On Dec. 23, Ning Shi, a PhD student at the University of Alberta, presented "Cognitively Inspired Natural Language Processing" at the AI Seminar.
Abstract:
Many breakthroughs in one field are inspired by others. For example, neural networks are inspired by the structure and function of the human brain, and attention mechanisms borrow the idea from psychology. Shi presents recent findings in natural language processing inspired by the laws of human cognition, such as knowledge fusion, systematic generalization, and imitation learning. In the first one, he proposes a plug-in framework called RoChBert to build a more robust language model explicitly for Chinese.

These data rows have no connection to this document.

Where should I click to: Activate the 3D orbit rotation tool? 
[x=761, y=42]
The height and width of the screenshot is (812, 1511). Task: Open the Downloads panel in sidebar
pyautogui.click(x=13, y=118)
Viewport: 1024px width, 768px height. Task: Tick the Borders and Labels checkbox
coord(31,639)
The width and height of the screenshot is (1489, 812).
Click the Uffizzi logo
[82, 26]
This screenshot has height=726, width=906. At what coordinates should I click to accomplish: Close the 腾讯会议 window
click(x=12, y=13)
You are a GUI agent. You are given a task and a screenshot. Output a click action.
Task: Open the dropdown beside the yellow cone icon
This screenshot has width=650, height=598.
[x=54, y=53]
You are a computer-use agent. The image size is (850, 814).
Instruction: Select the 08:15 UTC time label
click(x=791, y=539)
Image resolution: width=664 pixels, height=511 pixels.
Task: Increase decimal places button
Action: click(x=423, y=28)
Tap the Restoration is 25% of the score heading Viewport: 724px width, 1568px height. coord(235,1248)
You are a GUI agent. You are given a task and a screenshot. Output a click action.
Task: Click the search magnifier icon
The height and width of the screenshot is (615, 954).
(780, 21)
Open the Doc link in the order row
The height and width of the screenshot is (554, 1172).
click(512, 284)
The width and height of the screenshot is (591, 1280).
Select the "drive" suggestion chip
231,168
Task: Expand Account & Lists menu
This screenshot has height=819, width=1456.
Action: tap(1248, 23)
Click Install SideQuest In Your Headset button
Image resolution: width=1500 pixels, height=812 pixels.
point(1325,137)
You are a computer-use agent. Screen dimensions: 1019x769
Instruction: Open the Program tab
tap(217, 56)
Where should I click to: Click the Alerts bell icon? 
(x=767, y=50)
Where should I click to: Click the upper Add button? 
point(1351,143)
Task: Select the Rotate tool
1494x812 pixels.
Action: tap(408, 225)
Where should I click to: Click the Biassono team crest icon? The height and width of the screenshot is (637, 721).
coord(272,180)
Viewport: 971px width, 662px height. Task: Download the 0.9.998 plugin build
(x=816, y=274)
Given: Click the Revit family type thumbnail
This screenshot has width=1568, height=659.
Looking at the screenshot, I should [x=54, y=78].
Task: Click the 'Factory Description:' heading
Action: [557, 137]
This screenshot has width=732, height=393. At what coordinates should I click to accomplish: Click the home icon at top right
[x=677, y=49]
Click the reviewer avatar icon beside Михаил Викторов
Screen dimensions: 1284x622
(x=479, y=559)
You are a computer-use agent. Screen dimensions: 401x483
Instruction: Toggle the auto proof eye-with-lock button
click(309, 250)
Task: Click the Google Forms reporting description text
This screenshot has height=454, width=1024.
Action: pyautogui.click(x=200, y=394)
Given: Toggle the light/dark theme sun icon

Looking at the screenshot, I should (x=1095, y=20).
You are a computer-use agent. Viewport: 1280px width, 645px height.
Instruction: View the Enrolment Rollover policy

By incorporating adversarial knowledge, he shows how to fuse the necessary phonetic and glyph information into pre-trained representations to strengthen the robustness. In the next one, we investigate the extent to which neural networks can do the same as humans to generalize from old concepts to new ones systematically. He revisits this controversial topic from the perspective of meaningful learning, a concept from educational psychology. The experimental results indicate that conventional sequence-to-sequence models can successfully one-shot generalize to novel concepts and compositions through shared semantic relationships, either inductively or deductively. In the last one, he reformulates text editing as an imitation game using behavioral cloning. Specifically, he converts standard sequence-to-sequence data into state-to-action demonstrations and propose to train an agent to mimic how humans revise texts iteratively, where the action space can be as flexible as needed. Overall, he hopes this presentation will encourage and shed light on future studies at the junction of multiple fields.